Some of the most egregious events come from the debates over the Compromise of 1850 when Mr. Foote, a slaveholder representing Mississippi, made a personal attack on Missouri Senator Benton: “Mr. Benton rose at once from his seat, and . . . advanced in the direction of Mr. Foote, when the latter, gliding backward, drew from his pocket a five-chambered revolver, full loaded, which he cocked,” (page 55). Although order was restored in the Senate chamber, the drawing of Foote’s gun was a precursor to his challenging Benton to a duel:
There are instances in the history of the Senator which might well relieve a man of honor from the obligation to recognize him as a fitting antagonist . . . if the Senator from Missouri will deign to acknowledge himself responsible to the laws of honor, he shall have a very early opportunity of proving his prowess in contest with one over whom I hold perfect control; or, if he feels in the least degree aggrieved at any thing which has fallen from me, he shall . . . have full redress accorded to him . . . . I do not denounce him as a coward . . . but if he wishes to patch up his reputation for courage . . . he will certainly have an opportunity of doing so whenever he makes his desire known in the premises.
Sumner explains that this was not the last time that a challenge was presented within a speech in the Senate chambers. He notes a number of such examples, including one instance that occurred during the current Congressional session, between the Senators of Mississippi and Vermont: “‘A gentleman,’ says the Senator, 'has the right to give an insult, if he feels himself bound to answer for it' and in reply to the Senator from Vermont, he declared, that in case of insult, taking another out and shooting him might be ‘satisfaction,’” (page 58).
Sumner concludes this section by criticizing the Fugitive Slave Act and declaring:
Let Senators who are so clamorous for "the enforcement of laws," begin by enforcing the statute which declares the Duel to be a felony. At least, let the statute cease to be a dead letter in this Chamber. But this is too much to expect while Slavery prevails here, for the Duel is a part of that System of Violence which has its origin in Slavery.
- Do you think that Horace Mann’s puns and Charles Sumner’s examples from the Congressional record are appropriate conduct for the legislative branch of the federal government? Does the Congressional modus operandi of debate explain or excuse such conduct? Should there be laws barring these types of personal attacks from the Senate floor?

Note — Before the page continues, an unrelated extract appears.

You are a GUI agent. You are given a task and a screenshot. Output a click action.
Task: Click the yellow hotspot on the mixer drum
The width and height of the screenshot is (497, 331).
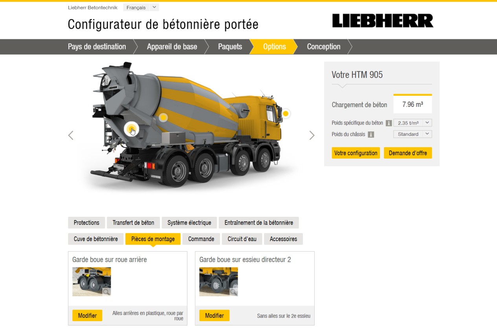click(x=163, y=117)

- Why do you think that so many politicians resorted to personal attacks on one another at this time?
- Is Sumner correct in his assessment that the threat of duels in Congress comes from the violence of slaveholders?
- How do you think that these personal attacks compare with contemporary Congressional debates--or even contemporary presidential campaigns?
- What does this comparison suggest about changes, or a lack thereof, in rhetoric and in concepts of debate, honor, and accountability?